For the second time in just over a week, a raccoon managed to make its way to our back deck, which is at least seventeen feet above the ground. Metal tubes, wrapped around the middle sections of six by six posts supporting the deck, ostensibly prevent the beasts from reaching the deck. The tubes are useless. Raccoons have made their way up to the deck before. But, until just over a week ago, they waited until it was dark. No more. Now, they seem willing to venture out before the sun goes down. Yesterday, for the second time, I confronted the masked criminal directly. The encounter did not go as planned.
My intent was to frighten the beast so badly that it would dive off the deck to the rocks seventeen feet below. I was that angry when I saw it greedily slurping the sugar-water from the hummingbird feeder hanging from a metal arch affixed to the deck railing. I crept out to the screen porch, then carefully opened the screen door and stepped out onto the deck. With my right hand, I reached for the walking stick I’d made from a thick crepe myrtle branch late last winter. I crept up behind the raccoon, raised the stick high above my head, and–as I slammed the stick down on the top of the horizontal railing next to where the raccoon was crouching–screamed “Hey!”
Much to my surprise, the raccoon did not, in abject terror, spring off the deck. Instead, it spun around and leapt at me, hissing and growling and clawing at me. I tried to escape by stepping backward, but I was too slow. I felt the beast’s claws slice across my face, though I felt no pain. I reacted by grabbing the monster by its neck and squeezing, hard, as it wiggled frantically, trying to free itself. I held my ground, squeezing hard. All the while, both its front and back claws spun like it was running. Every stride struck my lower arms, drawing blood from deep scratches. My face started to sting and I saw blood dripping on my shirt. I felt the creature’s jaw and neck muscles flinch as it tried to open its mouth, no doubt intending to bite its way out of my grip. I knew it could do serious damage if I let it loose, so I held on for dear life, hoping to feel the animal’s body go limp from lack of oxygen.
Suddenly, as if an enormous surge of power filled its body, the raccoon put its two front paws between my hands and its neck and forcefully loosened my grip. At that moment, its eyed locked on mine and its mouth opened wide, revealing teeth that looked like long, white sabers. I swung at the beast with all my strength, but it dodged my arm and, taking advantage of the fact that my right arm crossed my chest, thrust its right paw at me, striking me directly above my mouth and below my nose. I felt like I’d been punched by a boxer as I stumbled backward. I tried to stay upright, but the back of my knees hit the arm of a wrought-iron chair, causing me to fall backward onto the chair. The raccoon was on me in an instant, hissing and growling and biting.
Though I continued trying to push it away, I couldn’t. It was moving too frantically for me to grab its neck or legs. It must have been only seconds, but it seemed like hours, that it was on me. During that time, I imagined the newspaper headline: “Man Attacked and Killed by Angry Raccoon.” About the time I had given up hope, a blackening sky and a loud hum stunned me. Hundreds of hummingbirds descended from above me and attacked my attacker. I saw their long beaks zip through its fur into the raccoon’s flesh. The raccoon squealed and spun away from me. The hummingbirds were relentless, jabbing it in the face and legs and back.
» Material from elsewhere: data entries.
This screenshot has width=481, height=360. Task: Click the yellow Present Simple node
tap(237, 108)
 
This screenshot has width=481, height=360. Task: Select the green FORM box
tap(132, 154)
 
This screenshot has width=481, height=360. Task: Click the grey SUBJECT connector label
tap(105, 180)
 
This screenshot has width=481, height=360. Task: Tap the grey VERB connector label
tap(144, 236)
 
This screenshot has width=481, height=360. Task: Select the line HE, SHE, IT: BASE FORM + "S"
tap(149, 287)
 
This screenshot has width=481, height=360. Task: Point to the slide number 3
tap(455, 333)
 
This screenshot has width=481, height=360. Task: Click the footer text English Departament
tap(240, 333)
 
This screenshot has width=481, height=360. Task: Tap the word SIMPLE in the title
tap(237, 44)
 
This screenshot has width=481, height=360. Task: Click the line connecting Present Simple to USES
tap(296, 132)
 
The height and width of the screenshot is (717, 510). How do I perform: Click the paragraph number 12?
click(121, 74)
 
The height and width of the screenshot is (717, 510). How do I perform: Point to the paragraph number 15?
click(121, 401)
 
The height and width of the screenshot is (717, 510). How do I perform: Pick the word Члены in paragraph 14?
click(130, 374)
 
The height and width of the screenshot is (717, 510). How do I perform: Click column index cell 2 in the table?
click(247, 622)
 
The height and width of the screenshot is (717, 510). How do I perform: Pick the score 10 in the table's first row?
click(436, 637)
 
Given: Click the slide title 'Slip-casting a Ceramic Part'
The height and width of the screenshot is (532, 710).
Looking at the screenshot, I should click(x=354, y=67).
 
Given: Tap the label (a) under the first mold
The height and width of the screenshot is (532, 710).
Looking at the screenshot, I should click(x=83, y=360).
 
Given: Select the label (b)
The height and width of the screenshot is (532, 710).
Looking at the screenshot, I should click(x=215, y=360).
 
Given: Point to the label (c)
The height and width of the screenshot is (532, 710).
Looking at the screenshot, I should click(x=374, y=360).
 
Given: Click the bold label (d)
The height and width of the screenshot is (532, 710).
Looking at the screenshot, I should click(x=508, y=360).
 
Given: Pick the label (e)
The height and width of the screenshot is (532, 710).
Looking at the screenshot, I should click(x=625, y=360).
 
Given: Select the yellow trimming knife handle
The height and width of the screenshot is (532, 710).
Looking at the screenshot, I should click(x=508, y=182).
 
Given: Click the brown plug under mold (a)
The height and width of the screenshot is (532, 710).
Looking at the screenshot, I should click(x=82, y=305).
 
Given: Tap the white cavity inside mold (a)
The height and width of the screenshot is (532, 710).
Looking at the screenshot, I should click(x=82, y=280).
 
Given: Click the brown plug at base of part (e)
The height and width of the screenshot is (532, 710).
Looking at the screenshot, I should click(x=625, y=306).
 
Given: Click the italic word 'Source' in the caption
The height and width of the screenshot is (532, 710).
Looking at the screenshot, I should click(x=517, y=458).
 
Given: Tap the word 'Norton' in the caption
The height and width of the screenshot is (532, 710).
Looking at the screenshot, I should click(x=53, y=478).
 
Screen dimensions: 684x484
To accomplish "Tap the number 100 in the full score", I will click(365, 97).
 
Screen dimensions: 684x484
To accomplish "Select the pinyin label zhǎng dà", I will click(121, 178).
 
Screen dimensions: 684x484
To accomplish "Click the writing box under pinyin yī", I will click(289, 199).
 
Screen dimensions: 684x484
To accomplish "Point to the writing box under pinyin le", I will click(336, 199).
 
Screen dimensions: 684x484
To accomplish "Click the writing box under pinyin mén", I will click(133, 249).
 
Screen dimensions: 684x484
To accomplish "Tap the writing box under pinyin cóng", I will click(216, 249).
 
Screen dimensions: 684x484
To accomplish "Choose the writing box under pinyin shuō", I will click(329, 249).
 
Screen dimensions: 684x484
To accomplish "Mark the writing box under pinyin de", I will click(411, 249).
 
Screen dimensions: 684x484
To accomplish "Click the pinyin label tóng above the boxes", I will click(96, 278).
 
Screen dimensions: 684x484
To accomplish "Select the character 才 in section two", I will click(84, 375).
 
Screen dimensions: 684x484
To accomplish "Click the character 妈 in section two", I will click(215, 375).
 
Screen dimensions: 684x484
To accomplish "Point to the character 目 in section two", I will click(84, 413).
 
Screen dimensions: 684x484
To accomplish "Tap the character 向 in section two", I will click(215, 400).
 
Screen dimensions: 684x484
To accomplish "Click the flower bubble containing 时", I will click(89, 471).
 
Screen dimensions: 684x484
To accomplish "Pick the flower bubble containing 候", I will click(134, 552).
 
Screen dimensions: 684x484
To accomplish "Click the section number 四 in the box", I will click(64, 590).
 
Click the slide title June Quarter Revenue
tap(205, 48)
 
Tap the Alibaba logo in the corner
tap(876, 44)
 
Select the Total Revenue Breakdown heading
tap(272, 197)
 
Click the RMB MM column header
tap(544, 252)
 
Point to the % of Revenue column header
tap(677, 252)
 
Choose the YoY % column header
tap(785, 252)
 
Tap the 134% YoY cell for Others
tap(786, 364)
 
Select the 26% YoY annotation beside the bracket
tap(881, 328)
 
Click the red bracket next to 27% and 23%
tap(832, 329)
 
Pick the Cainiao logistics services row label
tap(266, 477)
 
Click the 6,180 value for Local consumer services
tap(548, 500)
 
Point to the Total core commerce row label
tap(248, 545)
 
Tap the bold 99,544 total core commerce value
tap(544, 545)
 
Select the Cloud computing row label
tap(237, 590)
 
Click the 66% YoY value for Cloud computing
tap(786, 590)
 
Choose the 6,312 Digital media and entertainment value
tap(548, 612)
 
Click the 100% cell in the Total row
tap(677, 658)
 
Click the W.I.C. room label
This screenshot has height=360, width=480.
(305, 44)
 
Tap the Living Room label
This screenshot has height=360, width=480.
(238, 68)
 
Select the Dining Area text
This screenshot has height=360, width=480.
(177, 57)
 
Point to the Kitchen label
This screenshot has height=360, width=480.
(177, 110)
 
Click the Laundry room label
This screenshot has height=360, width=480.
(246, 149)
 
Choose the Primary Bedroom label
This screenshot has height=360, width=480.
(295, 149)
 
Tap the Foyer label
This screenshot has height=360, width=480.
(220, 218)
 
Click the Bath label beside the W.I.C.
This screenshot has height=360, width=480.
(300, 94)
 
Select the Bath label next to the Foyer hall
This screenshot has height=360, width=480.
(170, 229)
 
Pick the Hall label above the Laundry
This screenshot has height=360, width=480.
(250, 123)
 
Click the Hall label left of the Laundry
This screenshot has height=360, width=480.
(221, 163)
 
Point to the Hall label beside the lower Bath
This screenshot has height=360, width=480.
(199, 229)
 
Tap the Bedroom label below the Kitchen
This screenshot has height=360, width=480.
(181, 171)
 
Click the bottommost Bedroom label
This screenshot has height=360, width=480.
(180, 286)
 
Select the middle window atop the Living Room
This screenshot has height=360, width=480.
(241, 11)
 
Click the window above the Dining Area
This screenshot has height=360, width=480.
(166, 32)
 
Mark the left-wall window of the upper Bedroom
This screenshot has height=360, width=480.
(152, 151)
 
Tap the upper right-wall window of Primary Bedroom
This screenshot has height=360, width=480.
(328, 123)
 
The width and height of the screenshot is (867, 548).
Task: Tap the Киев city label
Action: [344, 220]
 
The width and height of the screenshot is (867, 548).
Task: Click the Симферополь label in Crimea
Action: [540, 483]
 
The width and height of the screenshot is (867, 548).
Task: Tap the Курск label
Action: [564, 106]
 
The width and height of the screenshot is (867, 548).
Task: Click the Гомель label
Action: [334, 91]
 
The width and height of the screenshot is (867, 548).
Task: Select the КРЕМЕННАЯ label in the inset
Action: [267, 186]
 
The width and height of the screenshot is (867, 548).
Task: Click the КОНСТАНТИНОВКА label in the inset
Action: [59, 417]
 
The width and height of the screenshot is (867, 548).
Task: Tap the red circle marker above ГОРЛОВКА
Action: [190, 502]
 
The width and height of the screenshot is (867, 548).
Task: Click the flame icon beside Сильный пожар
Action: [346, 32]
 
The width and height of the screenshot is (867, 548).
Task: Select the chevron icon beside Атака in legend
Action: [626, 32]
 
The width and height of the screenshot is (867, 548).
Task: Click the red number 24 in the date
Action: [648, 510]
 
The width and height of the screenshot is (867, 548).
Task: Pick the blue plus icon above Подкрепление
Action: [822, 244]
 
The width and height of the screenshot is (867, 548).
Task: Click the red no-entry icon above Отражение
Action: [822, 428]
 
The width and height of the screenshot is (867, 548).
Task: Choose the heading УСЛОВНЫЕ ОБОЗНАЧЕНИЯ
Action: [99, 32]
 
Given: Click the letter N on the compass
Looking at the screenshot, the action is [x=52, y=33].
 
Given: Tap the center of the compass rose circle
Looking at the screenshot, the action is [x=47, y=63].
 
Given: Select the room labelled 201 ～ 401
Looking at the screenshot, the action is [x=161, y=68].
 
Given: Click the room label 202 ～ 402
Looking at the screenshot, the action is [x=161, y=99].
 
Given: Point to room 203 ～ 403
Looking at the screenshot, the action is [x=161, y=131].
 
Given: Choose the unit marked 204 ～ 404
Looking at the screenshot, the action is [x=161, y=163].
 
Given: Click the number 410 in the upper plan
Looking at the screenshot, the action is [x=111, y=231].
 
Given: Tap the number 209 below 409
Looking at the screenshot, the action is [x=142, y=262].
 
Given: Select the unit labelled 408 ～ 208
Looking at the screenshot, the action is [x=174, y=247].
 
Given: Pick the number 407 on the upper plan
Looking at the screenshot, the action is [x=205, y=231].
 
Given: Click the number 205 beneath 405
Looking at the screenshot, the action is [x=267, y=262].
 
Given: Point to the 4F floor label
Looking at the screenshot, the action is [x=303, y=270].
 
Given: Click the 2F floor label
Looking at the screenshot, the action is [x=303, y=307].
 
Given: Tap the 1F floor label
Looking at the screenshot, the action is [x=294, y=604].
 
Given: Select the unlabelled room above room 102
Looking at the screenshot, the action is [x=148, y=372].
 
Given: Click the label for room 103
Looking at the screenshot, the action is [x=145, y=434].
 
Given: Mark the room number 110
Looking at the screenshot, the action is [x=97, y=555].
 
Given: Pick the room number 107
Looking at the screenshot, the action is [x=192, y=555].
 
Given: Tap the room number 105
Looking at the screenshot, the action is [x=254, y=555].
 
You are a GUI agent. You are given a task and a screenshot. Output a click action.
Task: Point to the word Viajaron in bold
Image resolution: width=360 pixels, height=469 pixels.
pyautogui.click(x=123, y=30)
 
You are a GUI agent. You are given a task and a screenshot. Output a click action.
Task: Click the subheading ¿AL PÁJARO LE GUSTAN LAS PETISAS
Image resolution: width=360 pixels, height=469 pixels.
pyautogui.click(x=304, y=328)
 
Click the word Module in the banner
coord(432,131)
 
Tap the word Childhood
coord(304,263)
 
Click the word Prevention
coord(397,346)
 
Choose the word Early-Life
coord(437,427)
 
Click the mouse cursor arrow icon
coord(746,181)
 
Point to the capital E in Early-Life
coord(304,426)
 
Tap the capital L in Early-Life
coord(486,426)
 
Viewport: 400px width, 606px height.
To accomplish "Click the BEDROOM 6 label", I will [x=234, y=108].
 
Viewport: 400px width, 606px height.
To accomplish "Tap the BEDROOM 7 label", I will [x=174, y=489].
As quickly as the event started, it was over. The raccoon leapt over the railing to the ground below. I heard it crash through branches to the thick bed of leaves covering the ground. I heard it scramble through the bramble and leaves, evidence that it was alive, at least, if not uninjured. The birds flew away in all directions. I was alone in my embarrassment, sitting in a pool of my own blood. If the raccoon was rabid, I suppose I’ll develop symptoms in three to eight weeks, though they could come sooner or, according to Wikipedia, as late as seven years after exposure. In the meantime, I’ll hope it was just an animal with attitude and that my scars will heal quickly, without any infection.
You will, by now, have deduced that this story was fiction, bunk, hallucinations flowing from my fingertips. But it is true that, a few weeks ago, I frightened a raccoon away, before dark, as it was drinking hummingbird nectar from a feeder on our deck. And it’s true that, yesterday, a creature that I assume was a raccoon, knocked that same feeder to the ground seventeen feet below. I haven’t climbed down there yet. I hope the feeder is not broken.